Am Ende eines jeden Jahres zieht die Redaktion des angesehenen Fachmagazins Nature Methods, eine Tochter des Fachblatts Nature, Bilanz und kürt die „Methode des Jahres“. Für 2008 ist dies die ultrahochauflösende Fluoreszenzmikroskopie oder Nanoskopie. Es waren vor allem Physiker, die an interdisziplinär ausgerichteten Forschungseinrichtungen in jüngster Zeit ausgeklügelte Wege gefunden hatten, die Lichtmikroskopie weit über akzeptierte Grenzen hinaus grundlegend zu verbessern. Als erster habe der Max-Planck-Wissenschaftler Stefan Hell im Experiment und in der Theorie gezeigt, dass eine Auflösung im Nanometerbereich mithilfe der Lichtmikroskopie erreicht werden könne. Damit sei es möglich geworden, in Zellen Details zellulärer und sogar makromolekularer Strukturen zu sehen, die bisher verborgen blieben, so das Magazin.

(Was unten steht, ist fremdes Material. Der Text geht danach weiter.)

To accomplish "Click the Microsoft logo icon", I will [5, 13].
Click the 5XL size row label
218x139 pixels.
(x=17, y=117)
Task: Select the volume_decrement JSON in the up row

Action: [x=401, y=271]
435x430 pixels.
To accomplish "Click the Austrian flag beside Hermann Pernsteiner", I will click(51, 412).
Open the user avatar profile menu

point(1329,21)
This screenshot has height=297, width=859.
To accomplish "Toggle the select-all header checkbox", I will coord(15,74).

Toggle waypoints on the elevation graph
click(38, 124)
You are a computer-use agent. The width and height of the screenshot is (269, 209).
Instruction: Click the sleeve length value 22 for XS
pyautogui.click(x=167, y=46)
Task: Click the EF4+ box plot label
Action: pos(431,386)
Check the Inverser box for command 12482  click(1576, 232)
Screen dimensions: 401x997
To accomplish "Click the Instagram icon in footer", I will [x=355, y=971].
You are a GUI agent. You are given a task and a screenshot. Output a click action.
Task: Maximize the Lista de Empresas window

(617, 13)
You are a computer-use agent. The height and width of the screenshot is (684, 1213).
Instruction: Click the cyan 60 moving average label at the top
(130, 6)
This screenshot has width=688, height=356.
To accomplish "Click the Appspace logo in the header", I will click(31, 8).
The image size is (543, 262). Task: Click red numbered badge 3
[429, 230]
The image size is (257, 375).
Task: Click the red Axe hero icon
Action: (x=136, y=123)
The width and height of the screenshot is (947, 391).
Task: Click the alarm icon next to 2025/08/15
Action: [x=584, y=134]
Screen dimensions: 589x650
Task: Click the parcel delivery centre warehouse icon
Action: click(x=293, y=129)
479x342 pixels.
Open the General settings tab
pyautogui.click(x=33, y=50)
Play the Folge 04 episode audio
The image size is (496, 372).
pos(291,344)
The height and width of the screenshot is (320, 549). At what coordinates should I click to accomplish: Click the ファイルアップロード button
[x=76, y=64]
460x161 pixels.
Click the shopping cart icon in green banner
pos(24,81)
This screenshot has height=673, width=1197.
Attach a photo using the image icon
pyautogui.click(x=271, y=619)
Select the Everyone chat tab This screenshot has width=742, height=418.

Mit seiner Erfindung der STED (Stimulated Emission Depletion)-Mikroskopie ist es Stefan Hell erstmals gelungen, die 1873 entdeckte Auflösungsgrenze von 200 Nanometern in der Lichtmikroskopie radikal zu unterlaufen. Mit dem STED-Mikroskop ist es möglich, in einer Zelle auch feinere Details scharf zu sehen. Mit einer in der Praxis bis zu 10-fach verbesserten Auflösung gegenüber herkömmlichen Mikroskopen lassen sich winzige, fluoreszenzmarkierte Proteinkomplexe mit einer Größe von nur 20 bis 50 Nanometern getrennt voneinander beobachten – Strukturen, die etwa 1000-mal kleiner sind als der Durchmesser eines menschlichen Haares. Aber nicht nur Momentaufnahmen aus der lebenden Zelle sind mit dem neuen STED-Mikroskop möglich. Hell und seine Mitarbeiter haben in jüngster Zeit weitere spektakuläre Verbesserungen erzielt, die es erlauben, den dynamischen Prozessen in einzelnen Zellen auf der Spur zu bleiben. Mit einer Rate von 28 Bildern pro Sekunde und einer räumlichen Auflösung von 65 Nanometern zeigt ein erstes Video lebende Nervenzellen bei ihrer Arbeit – der Signalübertragung.

Die Wissenschaftler erwarten, dass die scharfen Einblicke in lebende Zellen wichtige Erkenntnisse in der Gesundheitsforschung ermöglichen und zukünftig zur Entwicklung neuer Therapieformen führen können. Seit November 2007 ist das STED-Mikroskop auch kommerziell erhältlich. Es wird von der Firma Leica-Microsystems vertrieben.

Zur Person:

Stefan W. Hell (Jahrgang 1962) studierte nach dem Abitur in Ludwigshafen am Rhein in Heidelberg Physik. Er habe „phantastische“ Physiklehrer und Hochschullehrer gehabt, denen man die Freude angemerkt habe, Physiker zu sein, Forschung zu machen und Dinge verstehen zu wollen. Nach seiner Promotion 1990 in Heidelberg verfolgte er seine Ideen zunächst als „freier Erfinder“. Nach einer Zeit als Postdoktorand am EMBL in Heidelberg ging er 1993 als Gruppenleiter nach Turku, Finnland. Dort entwickelte er das Prinzip der STED-Mikroskopie. Von Turku aus wechselte Hell 1997 als Leiter einer Max-Planck-Nachwuchsgruppe an das Max-Planck-Institut für biophysikalische Chemie in Göttingen, wo er seit 2002 die Abteilung NanoBiophotonik leitet. Hell ist Wissenschaftliches Mitglied der Max-Planck-Gesellschaft und Honorarprofessor für Experimentalphysik an der Georg-August-Universität Göttingen. Für seine Leistungen wurde Stefan Hell mit zahlreichen Auszeichnungen geehrt. Er erhielt unter anderem den Preis der International Commission for Optics (2000), den Carl-Zeiss-Preis (2002), den Karl Heinz Beckurts-Preis (2002), den 10. Deutschen Zukunftspreis des Bundespräsidenten (2006), den Julius-Springer-Preis für Angewandte Physik (2007), den Gottfried-Wilhelm-Leibniz-Preis der Deutschen Forschungsgemeinschaft (2008) sowie den Niedersächsischen Staatspreis (2008).